### SOURCE DATA
┌──
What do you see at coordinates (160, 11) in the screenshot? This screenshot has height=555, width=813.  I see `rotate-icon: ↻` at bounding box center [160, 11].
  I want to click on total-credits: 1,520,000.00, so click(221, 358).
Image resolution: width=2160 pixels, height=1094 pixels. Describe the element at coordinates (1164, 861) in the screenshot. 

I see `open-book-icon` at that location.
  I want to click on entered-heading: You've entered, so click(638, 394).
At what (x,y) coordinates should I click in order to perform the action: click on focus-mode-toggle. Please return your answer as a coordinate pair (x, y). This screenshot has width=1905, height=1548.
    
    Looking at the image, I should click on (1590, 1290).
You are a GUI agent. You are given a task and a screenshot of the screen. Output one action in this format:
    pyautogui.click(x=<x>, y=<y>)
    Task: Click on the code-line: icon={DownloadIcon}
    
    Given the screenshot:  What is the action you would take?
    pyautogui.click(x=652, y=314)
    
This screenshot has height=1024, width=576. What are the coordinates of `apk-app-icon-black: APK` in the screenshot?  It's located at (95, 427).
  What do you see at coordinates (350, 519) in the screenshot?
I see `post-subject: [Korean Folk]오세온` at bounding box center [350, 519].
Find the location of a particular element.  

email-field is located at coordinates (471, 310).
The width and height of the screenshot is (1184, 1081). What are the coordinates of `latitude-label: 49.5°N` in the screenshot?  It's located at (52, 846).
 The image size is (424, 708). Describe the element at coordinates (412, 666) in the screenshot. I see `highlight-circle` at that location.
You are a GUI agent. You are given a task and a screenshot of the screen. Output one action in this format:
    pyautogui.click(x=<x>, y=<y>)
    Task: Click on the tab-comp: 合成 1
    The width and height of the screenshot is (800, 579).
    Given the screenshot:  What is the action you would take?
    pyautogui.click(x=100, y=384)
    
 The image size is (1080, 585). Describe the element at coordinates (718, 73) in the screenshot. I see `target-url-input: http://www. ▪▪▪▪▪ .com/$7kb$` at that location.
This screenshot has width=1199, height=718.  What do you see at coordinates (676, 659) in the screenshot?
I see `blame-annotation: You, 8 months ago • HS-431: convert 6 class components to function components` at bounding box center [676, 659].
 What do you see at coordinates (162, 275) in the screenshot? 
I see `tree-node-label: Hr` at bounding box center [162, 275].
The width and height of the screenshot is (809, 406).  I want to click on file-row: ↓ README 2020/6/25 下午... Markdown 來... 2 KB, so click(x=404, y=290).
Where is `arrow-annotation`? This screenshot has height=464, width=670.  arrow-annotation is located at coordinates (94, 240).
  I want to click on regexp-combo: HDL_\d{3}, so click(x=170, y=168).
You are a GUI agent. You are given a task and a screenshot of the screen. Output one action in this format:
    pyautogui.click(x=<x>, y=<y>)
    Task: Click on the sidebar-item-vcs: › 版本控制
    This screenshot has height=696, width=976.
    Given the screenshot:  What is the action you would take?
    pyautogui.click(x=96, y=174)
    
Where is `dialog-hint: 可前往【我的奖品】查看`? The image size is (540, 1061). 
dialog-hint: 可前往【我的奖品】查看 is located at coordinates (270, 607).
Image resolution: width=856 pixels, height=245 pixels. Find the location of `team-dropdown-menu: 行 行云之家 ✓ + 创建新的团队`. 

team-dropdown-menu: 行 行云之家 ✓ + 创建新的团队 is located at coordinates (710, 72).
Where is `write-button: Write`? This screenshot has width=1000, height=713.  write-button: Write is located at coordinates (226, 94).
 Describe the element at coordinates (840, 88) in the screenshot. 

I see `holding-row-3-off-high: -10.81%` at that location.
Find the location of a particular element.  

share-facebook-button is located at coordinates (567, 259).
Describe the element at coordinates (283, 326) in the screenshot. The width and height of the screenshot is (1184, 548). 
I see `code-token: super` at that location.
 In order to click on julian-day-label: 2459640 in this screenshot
└──
### ACTIVITY
Render every line of the listing above as a Markdown table with the columns "Row" and "Line", numbering the rows in order and omitting blank lines.

### OUTPUT BELOW
| Row | Line |
|---|---|
| 1 | What do you see at coordinates (160, 11) in the screenshot? This screenshot has height=555, width=813.  I see `rotate-icon: ↻` at bounding box center [160, 11]. |
| 2 |   I want to click on total-credits: 1,520,000.00, so click(221, 358). |
| 3 | Image resolution: width=2160 pixels, height=1094 pixels. Describe the element at coordinates (1164, 861) in the screenshot.  |
| 4 | I see `open-book-icon` at that location. |
| 5 |   I want to click on entered-heading: You've entered, so click(638, 394). |
| 6 | At what (x,y) coordinates should I click in order to perform the action: click on focus-mode-toggle. Please return your answer as a coordinate pair (x, y). This screenshot has width=1905, height=1548. |
| 7 |     Looking at the image, I should click on (1590, 1290). |
| 8 | You are a GUI agent. You are given a task and a screenshot of the screen. Output one action in this format: |
| 9 |     pyautogui.click(x=<x>, y=<y>) |
| 10 |     Task: Click on the code-line: icon={DownloadIcon} |
| 11 |     Given the screenshot:  What is the action you would take? |
| 12 |     pyautogui.click(x=652, y=314) |
| 13 | This screenshot has height=1024, width=576. What are the coordinates of `apk-app-icon-black: APK` in the screenshot?  It's located at (95, 427). |
| 14 |   What do you see at coordinates (350, 519) in the screenshot? |
| 15 | I see `post-subject: [Korean Folk]오세온` at bounding box center [350, 519]. |
| 16 | Find the location of a particular element.   |
| 17 | email-field is located at coordinates (471, 310). |
| 18 | The width and height of the screenshot is (1184, 1081). What are the coordinates of `latitude-label: 49.5°N` in the screenshot?  It's located at (52, 846). |
| 19 |  The image size is (424, 708). Describe the element at coordinates (412, 666) in the screenshot. I see `highlight-circle` at that location. |
| 20 | You are a GUI agent. You are given a task and a screenshot of the screen. Output one action in this format: |
| 21 |     pyautogui.click(x=<x>, y=<y>) |
| 22 |     Task: Click on the tab-comp: 合成 1 |
| 23 |     The width and height of the screenshot is (800, 579). |
| 24 |     Given the screenshot:  What is the action you would take? |
| 25 |     pyautogui.click(x=100, y=384) |
| 26 |  The image size is (1080, 585). Describe the element at coordinates (718, 73) in the screenshot. I see `target-url-input: http://www. ▪▪▪▪▪ .com/$7kb$` at that location. |
| 27 | This screenshot has width=1199, height=718.  What do you see at coordinates (676, 659) in the screenshot? |
| 28 | I see `blame-annotation: You, 8 months ago • HS-431: convert 6 class components to function components` at bounding box center [676, 659]. |
| 29 |  What do you see at coordinates (162, 275) in the screenshot?  |
| 30 | I see `tree-node-label: Hr` at bounding box center [162, 275]. |
| 31 | The width and height of the screenshot is (809, 406).  I want to click on file-row: ↓ README 2020/6/25 下午... Markdown 來... 2 KB, so click(x=404, y=290). |
| 32 | Where is `arrow-annotation`? This screenshot has height=464, width=670.  arrow-annotation is located at coordinates (94, 240). |
| 33 |   I want to click on regexp-combo: HDL_\d{3}, so click(x=170, y=168). |
| 34 | You are a GUI agent. You are given a task and a screenshot of the screen. Output one action in this format: |
| 35 |     pyautogui.click(x=<x>, y=<y>) |
| 36 |     Task: Click on the sidebar-item-vcs: › 版本控制 |
| 37 |     This screenshot has height=696, width=976. |
| 38 |     Given the screenshot:  What is the action you would take? |
| 39 |     pyautogui.click(x=96, y=174) |
| 40 | Where is `dialog-hint: 可前往【我的奖品】查看`? The image size is (540, 1061).  |
| 41 | dialog-hint: 可前往【我的奖品】查看 is located at coordinates (270, 607). |
| 42 | Image resolution: width=856 pixels, height=245 pixels. Find the location of `team-dropdown-menu: 行 行云之家 ✓ + 创建新的团队`.  |
| 43 | team-dropdown-menu: 行 行云之家 ✓ + 创建新的团队 is located at coordinates (710, 72). |
| 44 | Where is `write-button: Write`? This screenshot has width=1000, height=713.  write-button: Write is located at coordinates (226, 94). |
| 45 |  Describe the element at coordinates (840, 88) in the screenshot.  |
| 46 | I see `holding-row-3-off-high: -10.81%` at that location. |
| 47 | Find the location of a particular element.   |
| 48 | share-facebook-button is located at coordinates (567, 259). |
| 49 | Describe the element at coordinates (283, 326) in the screenshot. The width and height of the screenshot is (1184, 548).  |
| 50 | I see `code-token: super` at that location. |
| 51 |  In order to click on julian-day-label: 2459640 in this screenshot |